Ross Sutherland is a performance poet/stand-up comedian, touring a multimedia show containing animation and music; The Three Stigmata of Pacman. Yesterday BLANKSPACE hosted the show in a special In_Tuition creative writing event. It was free to get in, free bar, and a brilliant show, all for the price of a smile. I had never heard of Ross before, except when Abby and John mentioned they had booked him, and really had no idea what to expect. Poetry, ho hum; but no! It was lively, exciting, properly well produced, and most importantly, piss funny.
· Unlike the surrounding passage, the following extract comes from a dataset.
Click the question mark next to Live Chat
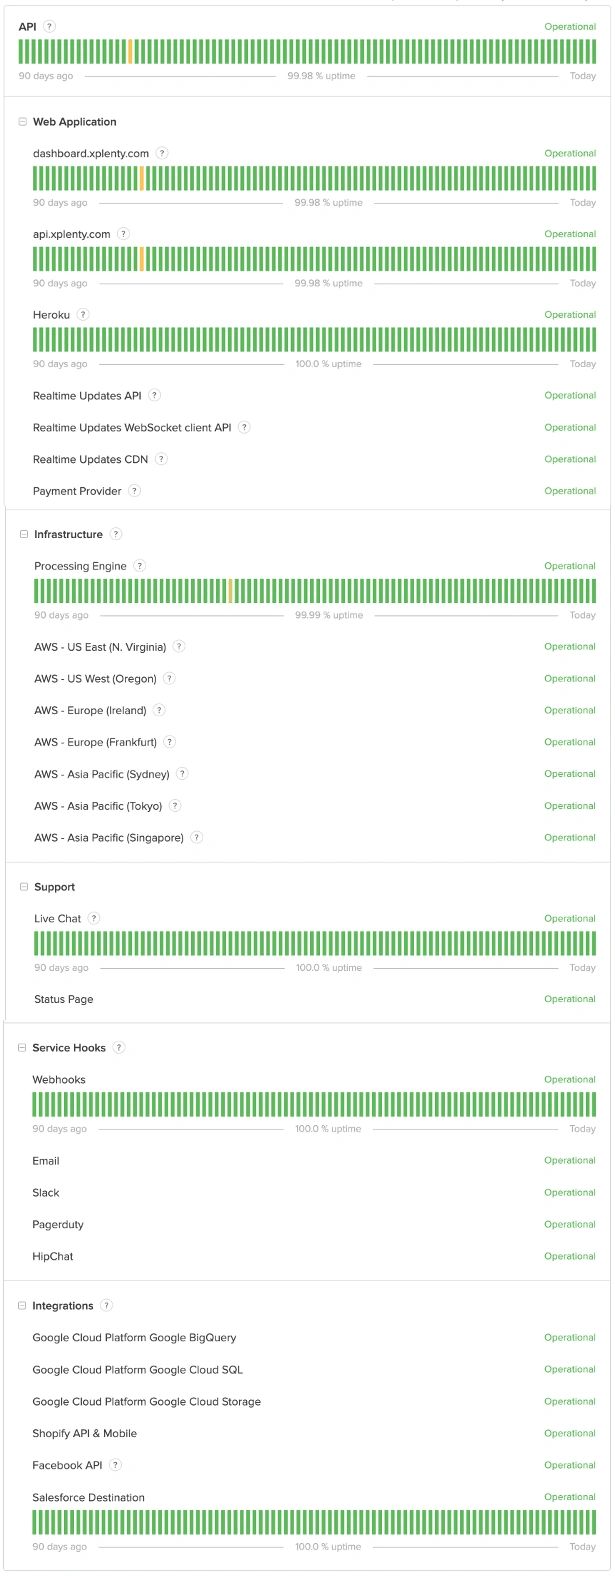 pos(94,918)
Occasional poems, some of which spilled over into a kind of rap or toast, fit nicely into a larger narrative about the last year of Ross’ life. I don’t think it’s right to give away spoilers, and it’s certainly not write to ruin jokes, so I’ll stay away from any details (even though Ross himself gives some jokes away in trailer). But needless to say, the narrative he has created is extremely strong, had me completely hooked, and never bored. As a poet not all of it is played for laughs, but the quieter introspective moments help to build the show into a complete work of art.
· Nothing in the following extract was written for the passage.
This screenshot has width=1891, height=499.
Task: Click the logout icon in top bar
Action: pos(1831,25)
I sat near the back for the show, drinking the biggest glass of white wine I could get, wishing I had my notebook with me to record some of the cleverer lines. Early in to the show I thought to myself Ross is like a cross between Stewart Lee and Scroobius Pip. I can’t quantify that thought; there is no actual sliding scale between those two disparate creatives, but if there were I would try and stick Ross on it somewhere. It turns out I’m not the first to make the Stewart Lee observation; something called The List has already done that. At least I didn’t lazily play the Dave Gorman documentary comedian card.
I want to talk a little about the bin, but that would set the spoiler alert flashing. Needless to say it’s modified and it’s no ordinary bin; it’s symbolic. Besides the props, music, and animation, Ross’ wordplay is satisfying enough to stand up by itself. He throws away quality lines that lesser performers may milk more; he is confident enough to repeat himself, make obscure references, overplay and underplay, and all sorts of other great little tricks that inspire confidence and mirth. I chuckled, chortled, and indeed guffawed.
Then we went to piss or smoke, charged our glasses, and grouped back for the Q&A. I shoehorned an only partly relevant Stewart Lee quote into my question; partly because he was on my mind, and partly as a clever dick response to a reference to Simon Munnery that Ross made earlier in the evening. By this point I was a bit drunk, and can’t remember the question or the answer. The quote was the one about the last taboo in comedy being trying to do something well and sincerely without sneering sarcasm, bullying, or irony. I feel strongly that Ross is among those breaking that taboo.